Decorative Initial N ature in literature creates two different results. Authors and poets use nature to enhance a mood or to portray an emotion, but nature can also contrast with a character's predicament or with the social surroundings. The second part of Tennyson's In Memoriam, uses both of these effects. The speaker finds elements in nature that both sympathise with his feelings and reject them. Thus, the poem seems hopeful, and there is the possibility that the speaker will be able to move on and cope with his loss.



Old Yew, which graspest at the stones
     That name the under-lying dead,
     Thy fibres net the dreamless head,
Thy roots are wrapt about the bones.

The seasons bring the flower again,
     And bring the firstling to the flock;
    &; in the dusk of thee, the clock
Beats out the little lives of men.

O, not for thee the glow, the bloom,
     Who changest not in any gale,
     Nor branding summer suns avail
To touch thy thousand years of gloom:

And gazing on thee, sullen tree,
     Sick for thy stubborn hardihood,
     I seem to fail from out my blood
And grow incorporate into thee.

The speaker recognises his own predicament in the old yew tree. He's tied himself to the dead in the same way in which the yew has wrapped its roots around the bones. Outside happiness doesn't touch him and he doesn't change with his changing surroundings, like the evergreen yew. The yew, however, is only a part of nature.
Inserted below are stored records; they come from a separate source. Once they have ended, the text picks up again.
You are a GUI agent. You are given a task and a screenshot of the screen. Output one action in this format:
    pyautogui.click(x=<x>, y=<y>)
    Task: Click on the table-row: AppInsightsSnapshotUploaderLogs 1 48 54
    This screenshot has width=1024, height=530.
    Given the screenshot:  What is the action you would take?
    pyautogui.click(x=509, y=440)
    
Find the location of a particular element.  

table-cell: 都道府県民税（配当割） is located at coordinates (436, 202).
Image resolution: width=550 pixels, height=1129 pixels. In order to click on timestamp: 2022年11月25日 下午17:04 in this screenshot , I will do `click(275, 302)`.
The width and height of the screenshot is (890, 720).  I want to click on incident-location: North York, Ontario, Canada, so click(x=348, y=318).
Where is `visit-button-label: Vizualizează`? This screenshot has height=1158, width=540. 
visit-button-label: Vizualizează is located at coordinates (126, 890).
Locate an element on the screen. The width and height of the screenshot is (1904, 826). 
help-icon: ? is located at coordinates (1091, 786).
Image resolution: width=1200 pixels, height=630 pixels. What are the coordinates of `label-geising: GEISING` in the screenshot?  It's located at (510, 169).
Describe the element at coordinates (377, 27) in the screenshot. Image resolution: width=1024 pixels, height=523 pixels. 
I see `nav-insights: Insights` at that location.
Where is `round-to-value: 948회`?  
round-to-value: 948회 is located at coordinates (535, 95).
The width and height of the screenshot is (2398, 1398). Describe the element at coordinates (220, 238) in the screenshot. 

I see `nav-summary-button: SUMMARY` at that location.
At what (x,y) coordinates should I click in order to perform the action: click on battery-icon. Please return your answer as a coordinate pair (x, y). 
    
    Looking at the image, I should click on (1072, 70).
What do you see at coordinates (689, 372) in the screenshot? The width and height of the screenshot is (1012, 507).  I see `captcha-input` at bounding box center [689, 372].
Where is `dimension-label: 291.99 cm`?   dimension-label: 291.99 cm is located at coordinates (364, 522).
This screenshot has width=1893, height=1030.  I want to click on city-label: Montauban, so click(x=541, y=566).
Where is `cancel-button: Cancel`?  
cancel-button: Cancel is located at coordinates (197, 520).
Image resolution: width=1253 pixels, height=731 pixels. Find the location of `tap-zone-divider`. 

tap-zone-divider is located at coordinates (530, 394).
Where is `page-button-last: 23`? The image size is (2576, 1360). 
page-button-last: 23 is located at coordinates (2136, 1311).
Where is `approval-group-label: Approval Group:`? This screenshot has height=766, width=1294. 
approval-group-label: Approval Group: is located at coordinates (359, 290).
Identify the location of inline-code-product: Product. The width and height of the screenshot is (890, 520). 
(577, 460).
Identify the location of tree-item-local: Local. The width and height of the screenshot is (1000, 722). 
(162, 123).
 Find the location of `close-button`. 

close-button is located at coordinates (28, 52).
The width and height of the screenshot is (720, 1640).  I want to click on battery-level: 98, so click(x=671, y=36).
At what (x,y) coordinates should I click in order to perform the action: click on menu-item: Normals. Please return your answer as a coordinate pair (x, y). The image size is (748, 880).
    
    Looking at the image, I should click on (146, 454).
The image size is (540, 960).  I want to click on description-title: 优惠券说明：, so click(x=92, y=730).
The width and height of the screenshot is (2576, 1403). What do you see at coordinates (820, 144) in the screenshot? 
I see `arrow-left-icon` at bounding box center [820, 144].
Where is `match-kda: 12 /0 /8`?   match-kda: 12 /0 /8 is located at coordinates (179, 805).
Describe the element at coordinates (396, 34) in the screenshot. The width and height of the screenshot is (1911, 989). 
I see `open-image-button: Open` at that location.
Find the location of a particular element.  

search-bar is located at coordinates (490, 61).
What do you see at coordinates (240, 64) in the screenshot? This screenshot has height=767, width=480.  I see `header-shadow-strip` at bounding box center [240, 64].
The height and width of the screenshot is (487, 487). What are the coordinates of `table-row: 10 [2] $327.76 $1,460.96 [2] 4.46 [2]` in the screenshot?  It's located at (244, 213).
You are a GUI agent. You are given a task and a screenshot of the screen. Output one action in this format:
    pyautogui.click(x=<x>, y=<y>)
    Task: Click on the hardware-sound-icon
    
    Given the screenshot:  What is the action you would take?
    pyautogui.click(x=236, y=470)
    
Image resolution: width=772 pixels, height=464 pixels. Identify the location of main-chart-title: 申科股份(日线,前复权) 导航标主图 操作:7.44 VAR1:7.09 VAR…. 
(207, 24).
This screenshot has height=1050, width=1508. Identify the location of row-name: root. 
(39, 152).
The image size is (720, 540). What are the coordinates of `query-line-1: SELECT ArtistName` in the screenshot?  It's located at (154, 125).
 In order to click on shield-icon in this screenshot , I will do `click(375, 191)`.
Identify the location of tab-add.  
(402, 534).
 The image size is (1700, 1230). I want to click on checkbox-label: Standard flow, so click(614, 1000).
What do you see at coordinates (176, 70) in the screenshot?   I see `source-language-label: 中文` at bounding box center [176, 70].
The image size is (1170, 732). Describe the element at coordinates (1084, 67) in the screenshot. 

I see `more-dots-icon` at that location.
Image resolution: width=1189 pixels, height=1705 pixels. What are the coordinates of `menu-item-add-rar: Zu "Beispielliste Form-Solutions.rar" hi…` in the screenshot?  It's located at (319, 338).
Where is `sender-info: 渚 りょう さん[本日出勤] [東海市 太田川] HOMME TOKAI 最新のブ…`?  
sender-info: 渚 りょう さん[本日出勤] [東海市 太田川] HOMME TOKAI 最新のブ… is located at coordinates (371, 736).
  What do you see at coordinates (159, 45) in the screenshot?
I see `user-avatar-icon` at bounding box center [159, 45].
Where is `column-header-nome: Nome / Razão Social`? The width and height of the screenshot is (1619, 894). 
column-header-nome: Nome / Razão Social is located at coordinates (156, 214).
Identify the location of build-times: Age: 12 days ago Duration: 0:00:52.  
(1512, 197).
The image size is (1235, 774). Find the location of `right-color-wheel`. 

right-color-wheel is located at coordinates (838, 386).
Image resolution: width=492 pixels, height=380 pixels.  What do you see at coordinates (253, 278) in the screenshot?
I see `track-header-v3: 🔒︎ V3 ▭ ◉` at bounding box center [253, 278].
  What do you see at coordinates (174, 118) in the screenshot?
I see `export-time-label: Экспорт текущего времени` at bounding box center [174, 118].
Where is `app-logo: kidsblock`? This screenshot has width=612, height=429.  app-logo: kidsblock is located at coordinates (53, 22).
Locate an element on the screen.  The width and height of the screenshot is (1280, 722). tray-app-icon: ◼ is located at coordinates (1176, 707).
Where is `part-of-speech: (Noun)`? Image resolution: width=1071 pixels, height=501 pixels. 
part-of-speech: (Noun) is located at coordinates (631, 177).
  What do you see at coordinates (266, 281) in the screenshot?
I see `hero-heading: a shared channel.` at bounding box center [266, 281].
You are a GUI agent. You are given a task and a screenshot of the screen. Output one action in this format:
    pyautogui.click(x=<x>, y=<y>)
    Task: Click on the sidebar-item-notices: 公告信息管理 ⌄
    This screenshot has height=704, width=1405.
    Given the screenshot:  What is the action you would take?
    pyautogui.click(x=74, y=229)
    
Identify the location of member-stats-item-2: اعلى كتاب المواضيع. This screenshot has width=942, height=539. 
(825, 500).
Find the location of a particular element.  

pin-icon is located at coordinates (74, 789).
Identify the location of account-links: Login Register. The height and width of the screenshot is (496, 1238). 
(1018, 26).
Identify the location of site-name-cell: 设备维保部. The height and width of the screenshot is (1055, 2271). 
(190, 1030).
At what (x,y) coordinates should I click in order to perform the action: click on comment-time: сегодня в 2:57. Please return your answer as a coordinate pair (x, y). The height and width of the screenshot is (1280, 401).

The poem also mentions the coming of spring, complete with flowers and new lambs. If the scene described in the poem had been completely dark and dreary, then one might think that the speaker would be doomed to perpetual mourning. As it is, spring may come again.

Questions

1. Could "Yew" be a play on words, meaning "you"? If so, how does this change or add to the meaning of the poem?

2. Nature often conflicts with events and the feelings of the title character in Jane Eyre. For example, when Mr. Rochester proposes, there is a storm, and when Jane runs away from Mr. Rochester and is starving and penniless, it is a beautiful day. How does Brontë's use of nature differ from that of Tennyson? Or does it?

3. Possibly more important to the speaker than the question of nature in relation to feeling or mood is the question of Nature vs. God. What does this poem say about the latter relationship?

4. Look at the last two lines: “I seem to fail from out my blood/and grow incorporate into thee". What do they mean? What does the speaker mean by "fail from out my blood"?

5. The speaker mentions "the little lives of men", which makes it seem like he feels small in the world. He then, however, connects himself with a powerful, thousand-year old tree. What does this say about man's place in the world? Why would the speaker use these two conflicting ideas?